Following adjustments, the risk versus the benchmark conditions for new-onset diabetes before versus after COVID-19 was significantly elevated (OR, 1.58; P < .001), while the risks for hypertension and hyperlipidemia versus benchmark diagnoses were not (OR, 1.06; P = .52 and 0.91, P = .43, respectively).
The diabetes risk after versus before COVID-19 infection was higher among those who had not been vaccinated (OR, 1.78; P < .001), compared with those who had received the vaccine (OR, 1.07; P = .80).
However, there was no significant interaction between vaccination and diabetes diagnosis (P = .08). “For this reason, we believe our data are suggestive of a protective effect in the population who received vaccination prior to infection, but [this is] not definitive,” Dr.
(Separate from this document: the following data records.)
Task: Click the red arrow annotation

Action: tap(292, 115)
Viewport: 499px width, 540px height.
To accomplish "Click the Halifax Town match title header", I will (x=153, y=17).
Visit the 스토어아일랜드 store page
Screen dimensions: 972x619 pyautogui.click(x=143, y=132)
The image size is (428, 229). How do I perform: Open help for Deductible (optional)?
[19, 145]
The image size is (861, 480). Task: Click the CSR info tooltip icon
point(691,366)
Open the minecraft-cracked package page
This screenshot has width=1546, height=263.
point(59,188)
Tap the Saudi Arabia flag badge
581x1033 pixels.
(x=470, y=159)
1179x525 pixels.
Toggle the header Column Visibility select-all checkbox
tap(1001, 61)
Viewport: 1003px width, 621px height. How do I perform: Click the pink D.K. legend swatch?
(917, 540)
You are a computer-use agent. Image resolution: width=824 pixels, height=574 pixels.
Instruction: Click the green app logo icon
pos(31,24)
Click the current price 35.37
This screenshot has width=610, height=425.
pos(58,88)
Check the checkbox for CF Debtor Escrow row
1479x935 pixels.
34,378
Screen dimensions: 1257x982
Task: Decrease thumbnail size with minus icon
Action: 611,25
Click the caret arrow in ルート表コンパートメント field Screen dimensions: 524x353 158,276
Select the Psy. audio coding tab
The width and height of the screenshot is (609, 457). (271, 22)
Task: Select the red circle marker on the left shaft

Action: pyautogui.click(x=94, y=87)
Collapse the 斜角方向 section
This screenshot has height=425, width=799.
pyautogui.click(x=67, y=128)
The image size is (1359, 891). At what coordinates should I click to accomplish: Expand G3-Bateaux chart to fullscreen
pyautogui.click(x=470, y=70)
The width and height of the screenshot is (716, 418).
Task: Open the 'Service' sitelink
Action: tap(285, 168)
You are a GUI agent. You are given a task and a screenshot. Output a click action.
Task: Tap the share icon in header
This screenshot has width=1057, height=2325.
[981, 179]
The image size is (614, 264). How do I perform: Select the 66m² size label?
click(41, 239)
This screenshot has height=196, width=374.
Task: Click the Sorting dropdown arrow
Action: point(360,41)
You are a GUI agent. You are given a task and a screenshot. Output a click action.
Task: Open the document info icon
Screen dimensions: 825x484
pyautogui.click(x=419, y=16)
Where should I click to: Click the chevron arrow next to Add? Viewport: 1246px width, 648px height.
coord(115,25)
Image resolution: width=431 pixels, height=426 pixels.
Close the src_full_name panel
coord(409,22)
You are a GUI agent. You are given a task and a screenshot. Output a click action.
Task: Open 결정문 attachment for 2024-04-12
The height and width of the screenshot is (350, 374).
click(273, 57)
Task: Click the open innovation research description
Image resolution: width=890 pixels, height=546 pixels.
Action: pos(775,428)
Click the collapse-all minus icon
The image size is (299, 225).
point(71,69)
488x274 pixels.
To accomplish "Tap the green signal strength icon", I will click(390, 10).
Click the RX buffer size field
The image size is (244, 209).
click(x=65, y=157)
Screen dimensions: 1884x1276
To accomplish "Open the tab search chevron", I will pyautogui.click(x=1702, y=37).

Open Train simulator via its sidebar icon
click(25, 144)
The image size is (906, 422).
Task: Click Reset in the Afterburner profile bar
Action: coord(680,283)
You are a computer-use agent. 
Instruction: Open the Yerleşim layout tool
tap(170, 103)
Kwan said.
There were no apparent interactions by age, sex, or pre-existing cardiovascular risk factors, including hypertension or hyperlipidemia. Age, sex, and timing of index infection regarding the Omicron variant were not associated with an increased risk of a new cardiometabolic diagnosis before or after COVID-19 infection in any of the models.
Dr. Kwan said in an interview: “We have continued to be surprised by the evolving understanding of the SARS-CoV-2 virus and the effects on human health. In the beginning of the pandemic it was framed as a purely respiratory virus, which we now know to be a severely limited description of all of its potential effects on the human body. We believe that our research and others raise a concern for increased cardiometabolic risk after COVID infection.”
He added that, “while knowledge is incomplete on this topic, we believe that clinical providers may wish to have a higher degree of suspicion for both diabetes and risk of future cardiac events in patients after COVID infection, and that continued efforts to prevent COVID infection may be beneficial to patient health until we develop better understanding of the potential long-term effects of COVID.”
This study was funded by the Erika J. Glazer Family Foundation, the Doris Duke Charitable Foundation, and grants from the National Institutes of Health. Dr. Kwan reported receiving grants from the Doris Duke Charitable Foundation during the conduct of the study.